Chuck looked around, a little scared, then back at Johnny. He touched the large knot that was rising on the boy's forehead.

“I'm sorry,” the clumsey hockey player said. “I never even saw him. Little kids are supposed to stay away from the hockey. It's the rules. “He looked around uncertainly for support.

“Johnny?” Chuck said. He didn't like the look of Johnny's eyes. They were dark and faraway, distant and cold. “Are you okay?”

“Don't jump it no more,” Johnny said, unaware of what he was saying, thinking only of ice-black ice. “The explosion. The acid.”

“Think we ought to take him to the doctor?” Chuck asked Bill Gendron. “He don't know what he's sayin?

“Give him a minute,” Bill advised.

They gave him a minute, and Johnny's head did clear. “I'm okay,” he muttered. “Lemme up. “Timmy Benedix was still smirking, damn him, Johnny decided he would show Timmy a thing or two. He would be skating rings around Timmy by the end of the week… backward and forward.

“You come on over and sit down by the fire for a while,” Chuck said. “You took a hell of a knock.”

Johnny let them help him over to the fire. The smell of melting rubber was strong and pungent-making him feel a little sick to his stomach. He had a headache. He felt the lump over his left eye curiously. It felt as though it stuck out a mile.

“Can you remember who you are and everything?” Bill asked.

“Sure. Sure I can. I'm okay.”

“Who's your dad and mom?”

“Herb and Vera Herb and Vera Smith.”

Bill and Chuck looked at each other and shrugged.

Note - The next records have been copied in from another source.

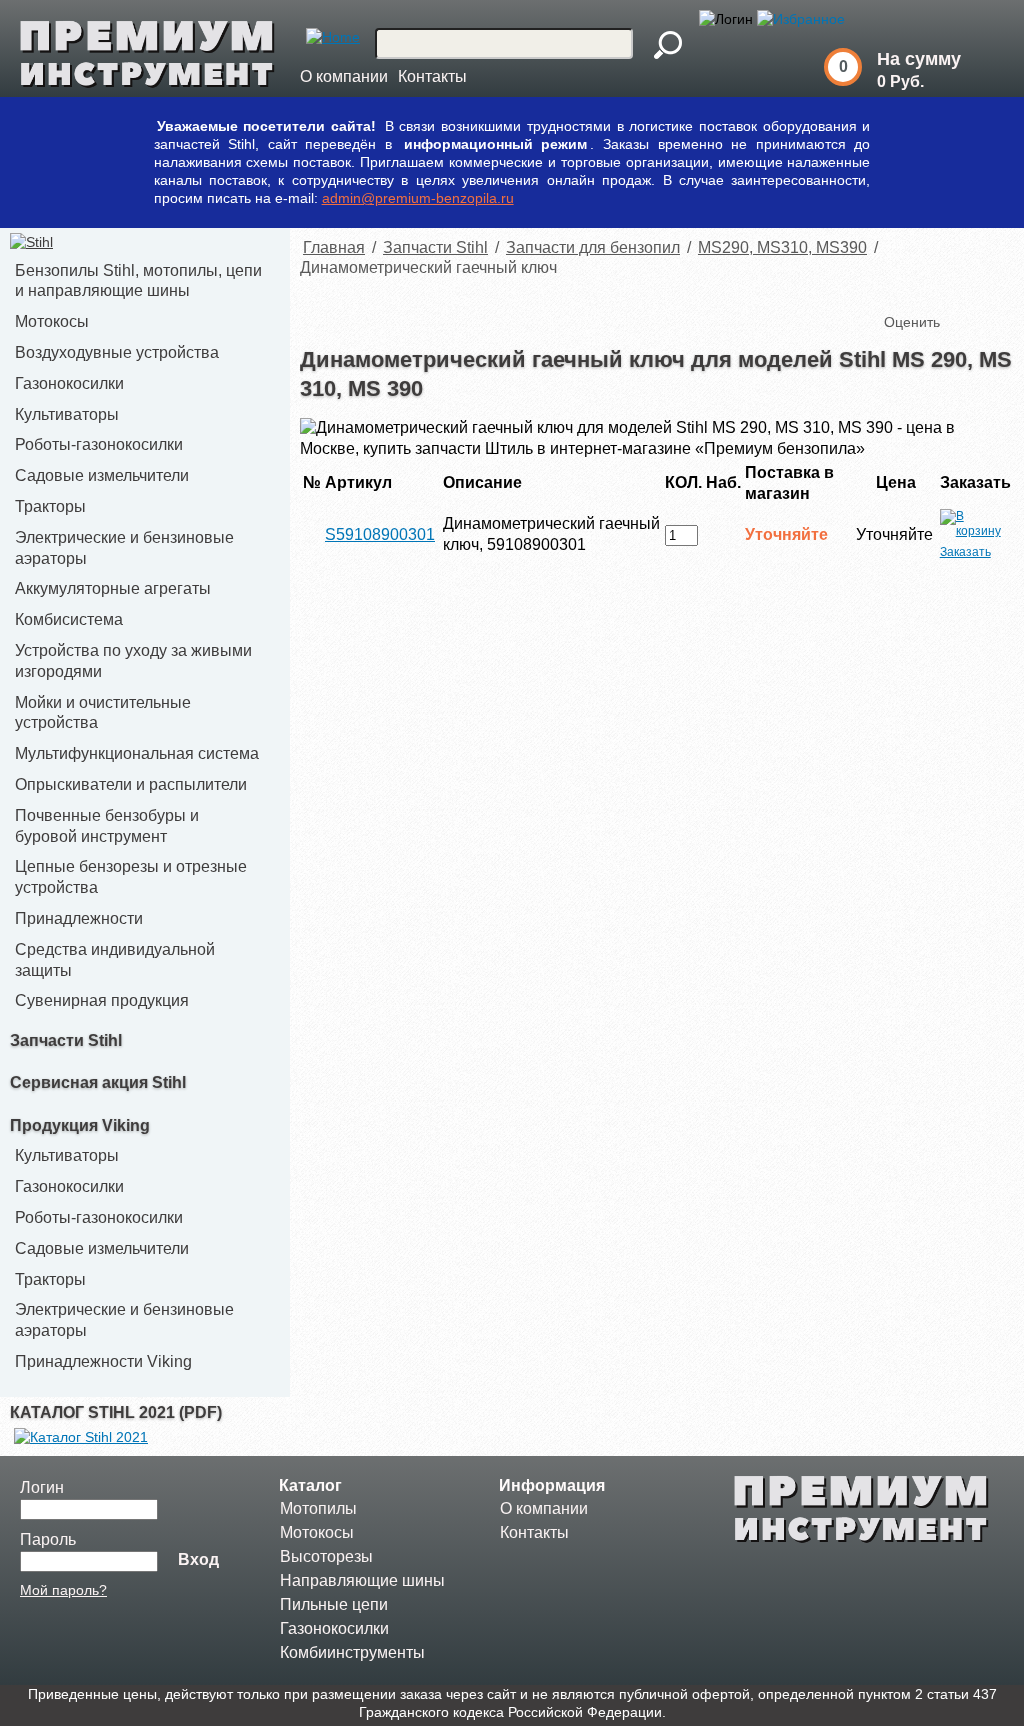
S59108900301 (380, 534)
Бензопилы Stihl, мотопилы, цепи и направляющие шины (138, 281)
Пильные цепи (334, 1604)
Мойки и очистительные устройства (103, 713)
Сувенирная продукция (102, 1000)
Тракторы (50, 506)
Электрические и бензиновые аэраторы (124, 548)
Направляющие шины (362, 1580)
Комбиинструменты (352, 1652)
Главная (334, 247)
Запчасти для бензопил (593, 247)
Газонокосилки (69, 383)
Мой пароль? (63, 1590)
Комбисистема (69, 619)
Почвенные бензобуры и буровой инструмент (107, 826)
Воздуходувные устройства (117, 352)
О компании (344, 76)
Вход (198, 1559)
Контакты (432, 76)
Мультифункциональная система (137, 753)
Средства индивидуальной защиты (115, 960)
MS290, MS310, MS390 (782, 247)
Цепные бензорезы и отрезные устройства (131, 877)
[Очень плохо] (902, 289)
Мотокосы (52, 321)
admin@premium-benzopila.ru (418, 198)
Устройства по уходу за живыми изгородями (133, 661)
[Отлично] (982, 289)
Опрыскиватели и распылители (131, 784)
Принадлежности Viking (103, 1361)
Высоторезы (326, 1556)
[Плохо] (922, 289)
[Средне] (942, 289)
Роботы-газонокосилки (99, 444)
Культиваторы (67, 414)
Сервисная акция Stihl (98, 1082)
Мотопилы (318, 1508)
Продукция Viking (80, 1125)
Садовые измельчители (102, 475)
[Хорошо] (962, 289)
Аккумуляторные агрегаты (113, 588)
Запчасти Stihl (66, 1040)
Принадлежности (79, 918)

“I think he's okay,” Chuck said, and then; for the third time, “but he sure took a hell of a knock, didn't he? Wow.”

“Kids,” Bill said, looking fondly out at his eight year old twin girls, skating hand in hand, and then back at Johnny. “It probably would have killed a grown-up.

“Not a Polack,” Chuck replied, and they both burst out laughing. The bottle of Bushmill's began making its rounds again.